Não é sem percalços, entretanto, que está se dando a expansão do modelo. Desde o início do ano, os professores não recebem o salário prometido para a jornada em período integral, que é praticamente o dobro da remuneração anterior. Só neste mês é que a lei com a mudança salarial foi sancionada.

Algumas alterações foram feitas no modelo lançado pelos empresários. Antes, eram permitidos alguns cargos comissionados, trazidos de outras escolas. Agora, só se admite quem for da rede estadual. Com isso, diretores de quatro colégios foram afastados. O sistema de avaliação dos professores também incluía a nota que os alunos davam a eles, algo que não conta mais.

Além disso, as obras físicas nos prédios para receber os alunos em período integral ainda não foram feitas. Acontecerão ao longo deste ano, segundo a Secretaria de Educação. Parte dos uniformes e dos livros também atrasou. O governo optou por acelerar a implementação do projeto mesmo que a estrutura física não estivesse pronta. No modelo anterior, as aulas só começavam quando a escola estivesse totalmente preparada.

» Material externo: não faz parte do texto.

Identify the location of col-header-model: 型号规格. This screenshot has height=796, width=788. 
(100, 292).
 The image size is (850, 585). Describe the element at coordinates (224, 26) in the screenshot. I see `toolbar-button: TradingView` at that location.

Agora, o sistema novo, de aulas integrais e semi-integrais, e o antigo também passaram a conviver debaixo do mesmo teto, o que tem despertado ciúmes em alguns aulas. Isso porque o modelo só está sendo aplicado para os alunos do 1º ano do Ensino Médio. Além disso, foram selecionados para participar do projeto os melhores professores de cada escola.

"Os outros estudantes se sentem um pouco preteridos", diz Sandra de Carvalho, gestora da escola Silva Jardim, no Recife. Para contornar o problema, os professores se mobilizam para dar aulas de reforços a esses jovens, ainda que não recebam pelas aulas-extras.

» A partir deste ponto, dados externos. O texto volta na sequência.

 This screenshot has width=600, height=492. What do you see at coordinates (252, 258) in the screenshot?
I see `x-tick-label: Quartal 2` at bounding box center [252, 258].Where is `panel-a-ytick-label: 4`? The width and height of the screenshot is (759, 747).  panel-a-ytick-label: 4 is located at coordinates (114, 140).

Mesmo que os prédios ainda não sejam os ideais, pais, alunos e professores parecem aprovar as mudanças. Nas reuniões escolares, a presença dos pais tem crescido. "Antes, o encontro de pais e mestres praticamente não existia. Ninguém vinha. Neste ano, tive de contornar o feliz problema de não ter cadeira suficiente. Parece que os pais passaram a acreditar na escola", afirma Sócrates Figueiredo, gestor do colégio Paulo Guerra.

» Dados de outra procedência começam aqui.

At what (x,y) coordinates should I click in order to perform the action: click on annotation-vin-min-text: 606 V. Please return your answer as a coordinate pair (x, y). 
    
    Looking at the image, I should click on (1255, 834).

Os resultados mais concretos da aceleração do programa pelo governo só poderão ser medidos de forma mais concreta daqui a três anos, quando os alunos tiverem concluído o 3º ano. Para Magalhães, do ICE, a chave para o sucesso é simples: "Sempre existe o risco de a opção por acelerar a quantidade atrapalhar a qualidade. A manutenção do bom desempenho vai depender da cobrança de resultados por parte do Estado."